>>>

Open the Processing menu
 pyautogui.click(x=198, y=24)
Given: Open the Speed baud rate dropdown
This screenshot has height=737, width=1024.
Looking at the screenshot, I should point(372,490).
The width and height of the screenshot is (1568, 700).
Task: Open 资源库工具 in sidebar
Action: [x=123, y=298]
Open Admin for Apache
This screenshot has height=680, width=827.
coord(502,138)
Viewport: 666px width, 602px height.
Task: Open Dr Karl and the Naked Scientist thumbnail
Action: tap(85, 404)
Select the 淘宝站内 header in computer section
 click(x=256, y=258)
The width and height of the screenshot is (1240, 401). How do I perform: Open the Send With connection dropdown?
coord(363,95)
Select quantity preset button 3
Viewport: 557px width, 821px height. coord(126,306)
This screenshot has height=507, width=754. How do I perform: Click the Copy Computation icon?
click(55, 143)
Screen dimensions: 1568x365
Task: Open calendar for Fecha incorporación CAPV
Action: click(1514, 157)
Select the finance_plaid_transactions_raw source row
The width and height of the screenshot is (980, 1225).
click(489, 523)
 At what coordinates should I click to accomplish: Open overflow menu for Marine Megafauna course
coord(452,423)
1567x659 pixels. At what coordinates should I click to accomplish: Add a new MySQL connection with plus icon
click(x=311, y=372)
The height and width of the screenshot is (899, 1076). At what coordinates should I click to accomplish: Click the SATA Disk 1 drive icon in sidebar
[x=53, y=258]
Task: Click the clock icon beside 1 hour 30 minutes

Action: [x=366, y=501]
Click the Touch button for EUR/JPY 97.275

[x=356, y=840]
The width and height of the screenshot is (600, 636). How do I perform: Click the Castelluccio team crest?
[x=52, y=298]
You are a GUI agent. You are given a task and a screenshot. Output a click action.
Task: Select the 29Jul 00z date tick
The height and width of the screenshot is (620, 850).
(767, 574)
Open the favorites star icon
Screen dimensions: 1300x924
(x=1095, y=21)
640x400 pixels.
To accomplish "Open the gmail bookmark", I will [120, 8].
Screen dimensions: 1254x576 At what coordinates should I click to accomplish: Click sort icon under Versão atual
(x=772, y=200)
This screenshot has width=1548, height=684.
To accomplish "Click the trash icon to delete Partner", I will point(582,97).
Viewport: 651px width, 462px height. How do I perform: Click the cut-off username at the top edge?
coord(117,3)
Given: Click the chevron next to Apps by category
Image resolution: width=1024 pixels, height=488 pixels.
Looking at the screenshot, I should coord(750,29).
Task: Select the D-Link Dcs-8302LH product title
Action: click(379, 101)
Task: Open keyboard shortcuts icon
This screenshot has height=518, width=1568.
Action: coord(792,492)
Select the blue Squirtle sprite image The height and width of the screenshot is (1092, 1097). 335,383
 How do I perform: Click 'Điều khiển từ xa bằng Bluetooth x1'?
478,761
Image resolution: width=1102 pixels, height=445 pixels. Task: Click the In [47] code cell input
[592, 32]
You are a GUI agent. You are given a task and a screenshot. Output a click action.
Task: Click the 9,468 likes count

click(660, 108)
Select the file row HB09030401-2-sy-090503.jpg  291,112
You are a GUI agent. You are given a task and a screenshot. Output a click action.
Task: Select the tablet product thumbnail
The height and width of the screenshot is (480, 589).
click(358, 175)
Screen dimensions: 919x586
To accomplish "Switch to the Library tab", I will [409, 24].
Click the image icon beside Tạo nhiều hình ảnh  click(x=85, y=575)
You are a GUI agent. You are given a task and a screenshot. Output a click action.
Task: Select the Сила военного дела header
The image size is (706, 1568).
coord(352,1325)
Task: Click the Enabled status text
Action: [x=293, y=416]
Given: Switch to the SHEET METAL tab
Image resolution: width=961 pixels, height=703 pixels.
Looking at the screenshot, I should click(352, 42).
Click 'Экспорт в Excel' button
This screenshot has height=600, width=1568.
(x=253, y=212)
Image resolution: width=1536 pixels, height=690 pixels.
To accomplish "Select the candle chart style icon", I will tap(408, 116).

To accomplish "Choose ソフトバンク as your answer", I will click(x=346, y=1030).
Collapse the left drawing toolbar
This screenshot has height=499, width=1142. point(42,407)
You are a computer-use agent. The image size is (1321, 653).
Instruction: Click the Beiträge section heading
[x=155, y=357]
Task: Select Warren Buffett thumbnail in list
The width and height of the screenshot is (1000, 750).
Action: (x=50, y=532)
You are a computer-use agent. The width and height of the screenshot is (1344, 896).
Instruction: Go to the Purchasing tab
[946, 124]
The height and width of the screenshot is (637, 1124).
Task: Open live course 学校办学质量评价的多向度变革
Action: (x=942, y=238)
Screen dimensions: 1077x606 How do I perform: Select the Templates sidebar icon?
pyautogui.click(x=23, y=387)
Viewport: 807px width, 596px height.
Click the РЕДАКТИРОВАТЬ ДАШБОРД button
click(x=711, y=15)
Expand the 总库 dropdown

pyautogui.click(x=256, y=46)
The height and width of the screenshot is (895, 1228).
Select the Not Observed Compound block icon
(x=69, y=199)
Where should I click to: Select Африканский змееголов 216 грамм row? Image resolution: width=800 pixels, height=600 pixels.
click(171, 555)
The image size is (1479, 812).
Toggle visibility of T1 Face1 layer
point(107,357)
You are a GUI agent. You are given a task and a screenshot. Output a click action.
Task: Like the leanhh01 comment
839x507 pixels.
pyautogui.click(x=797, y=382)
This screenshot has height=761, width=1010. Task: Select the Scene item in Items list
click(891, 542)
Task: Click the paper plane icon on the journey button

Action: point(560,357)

<<<

__Brief__. Some lines in the material contain "Switch". Show all of them.

__Task output__.
To accomplish "Switch to the Library tab", I will [409, 24].
Given: Switch to the SHEET METAL tab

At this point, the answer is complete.